Structure of a Distinct Intermediate Conformation in the Bacillus Fragment
We crystallized a ternary complex of Bacillus fragment bound to a 2′,3′-dideoxythymidine triphosphate opposite a template guanine and solved its structure to 1.81 Å resolution (BF(D598A/F710Y)·DNA(dG)·ddTTP-Mg2+; r = 21.0, Rfree = 24.6; Fig. 1C and Table 1). The asymmetric unit contains two polymerases that are structurally indistinguishable from each other (r.m.s.d. (Cα) = 0.40 Å). In these mismatched ternary complexes, we observed the thymine base of the incoming ddTTP directly interacting with the template guanine by forming specific hydrogen bonds. The dG:ddTTP mismatch forms a wobble pair (Fig. 2A) with two hydrogen bonds between the bases. A water molecule positioned approximately in the base pair plane completes the hydrogen-bonding potential between the two bases (Fig. 2A).
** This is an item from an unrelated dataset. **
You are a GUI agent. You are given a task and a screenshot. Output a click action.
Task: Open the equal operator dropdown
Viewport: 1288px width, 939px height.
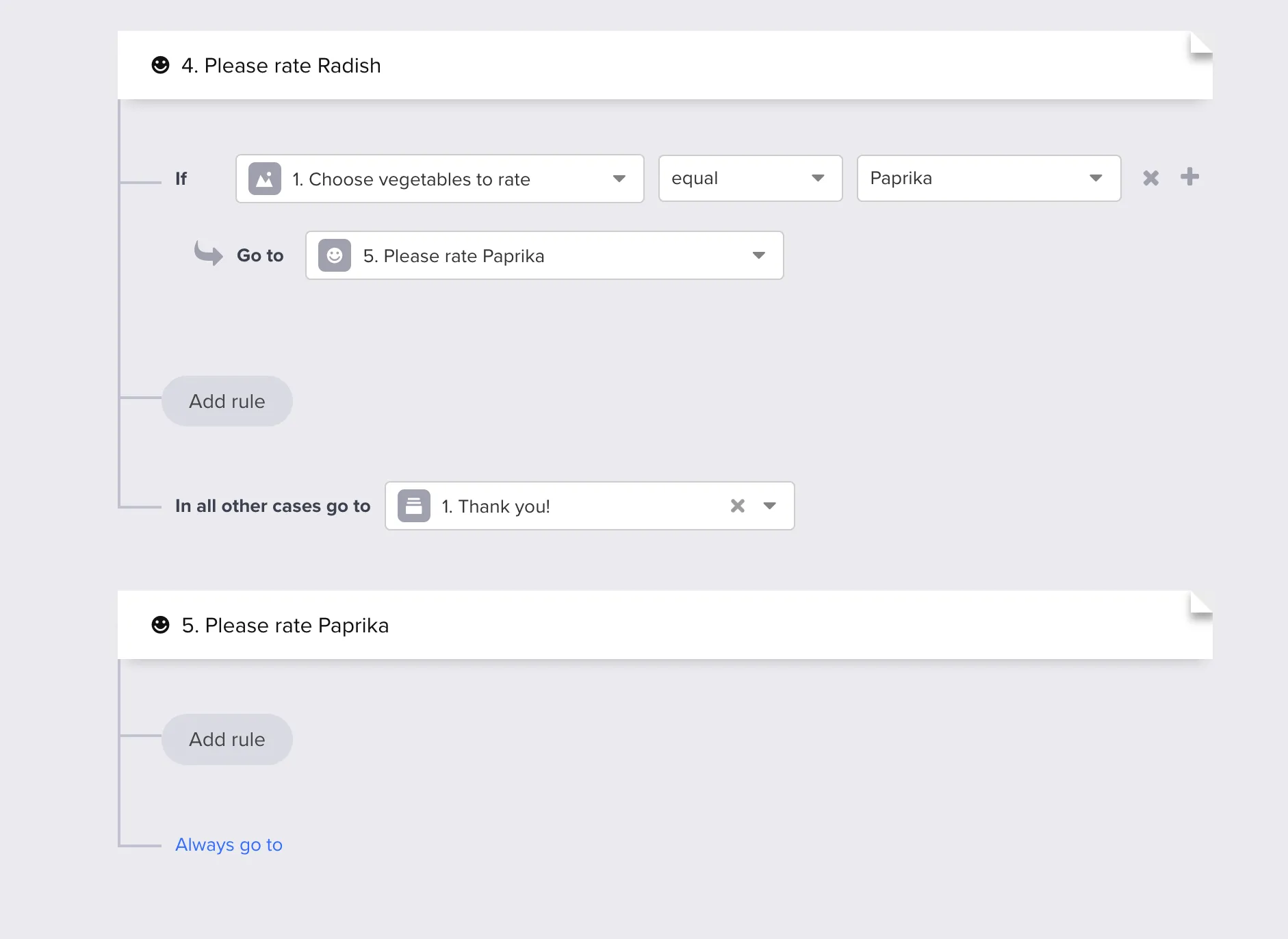tap(750, 178)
This wobble pairing displaces the incoming ddTTP by 2.8 Å (root mean square deviation) relative to a complementary dG:ddCTP pair and thereby misaligns the α-phosphate for attack by the 3′-hydroxyl of the primer terminus (Fig. 2B). Seven water molecules fill the void resulting from this displacement (Fig. 2, B and C); ddTTP is, therefore, more solvated than the complementary ddCTP (solvent-accessible surface areas of 121 and 37 Å2, respectively) in the BF active site. Three of the extra water molecules in the ddTTP complex together with three triphosphate oxygen atoms chelate a magnesium (II) in an octahedral geometry (Fig. 1C). The non-bridging phosphate oxygens that are not coordinated by Mg(II) interact with His-682, Arg-702, and Lys-706 (Fig. 1C). We did not observe a second metal ion common in the active sites of polymerase enzymes (24) using anomalous scattering in the presence of manganese instead of magnesium (results not shown), likely due to the missing 3′-OH in the primer strand that chelates the metal ion. The template guanine displaces the conserved Tyr-714 from the insertion site and occupies a nearly identical position in both the complementary and mismatched nucleotide structures (Fig. 2A).
TABLE 1.
BF(D598A/F710Y)·DNA(dG)·ddTTP-Mg2+ | BF(D329A/Y714S)·DNA(dG)·dTTP-Mg2+ | BF(D598A/V713P)·DNA(dG)·dCTP-Mg2+ | |
---|---|---|---|
Chain terminator | ddGMP incorporation | Synthetic preterminated oligonucleotide | Synthetic preterminated oligonucleotide |
Data collection | |||
Space group | P 212121 | P 212121 | P 212121 |
Cell dimensions a, b, c (Å) | 93.2, 108.7, 152.2 | 90.2, 93.7, 105.5 | 93.3, 108.8, 152.1 |
No. complexes in asymmetric unit | 2 | 1 | 2 |
Resolution (Å)a | 42.9-1.81 (1.91-1.81) | 46.0-1.74 (1.85-1.74) | 47.0-1.70 (1.74-1.70) |
Rsym (%)a | 5.8 (51.0) | 8.4 (40.9) | 6.0 (56.1) |
I/σIa | 15.5 (3.0) | 10.7 (2.9) | 14.4 (2.5) |
Completeness, %a | 98.9 (98.2) | 90.6 (77.9) | 99.8 (99.8) |
Redundancya | 5.0 (5.0) | 5.0 (4.5) | 3.9 (3.9) |
Refinement | |||
Resolution (Å) | 42.8-1.81 | 46.0-1.75 | 47.0-1.70 |
No. reflections | 133,362 | 79,376 | 162,156 |
Rwork/Rfreeb | 21.0/24.6 | 20.1/24.1 | 21.0/24.7 |
No. atoms | |||
Protein | 9,376 | 4,685 | 9,299 |
DNA | 848 | 387 | 848 |
Ligands and ions | 119 | 58 | 162 |
Water | 869 | 724 | 996 |
B-factor (Å2) | |||
Protein | 29.2 | 23.5 | 22.5 |
DNA | 32.1 | 26.2 | 27.6 |
Ligands and ions | 32.9 | 23.6 | 27.2 |
Water | 35.9 | 36.6 | 30.2 |
r.m.s.d. | |||
Bond lengths (Å) | 0.012 | 0.008 | 0.010 |
Bond angles (°) | 1.43 | 1.18 | 1.30 |
PDB code | 3HP6 | 3HPO | 3HT3 |
a The highest resolution shell is shown in parentheses.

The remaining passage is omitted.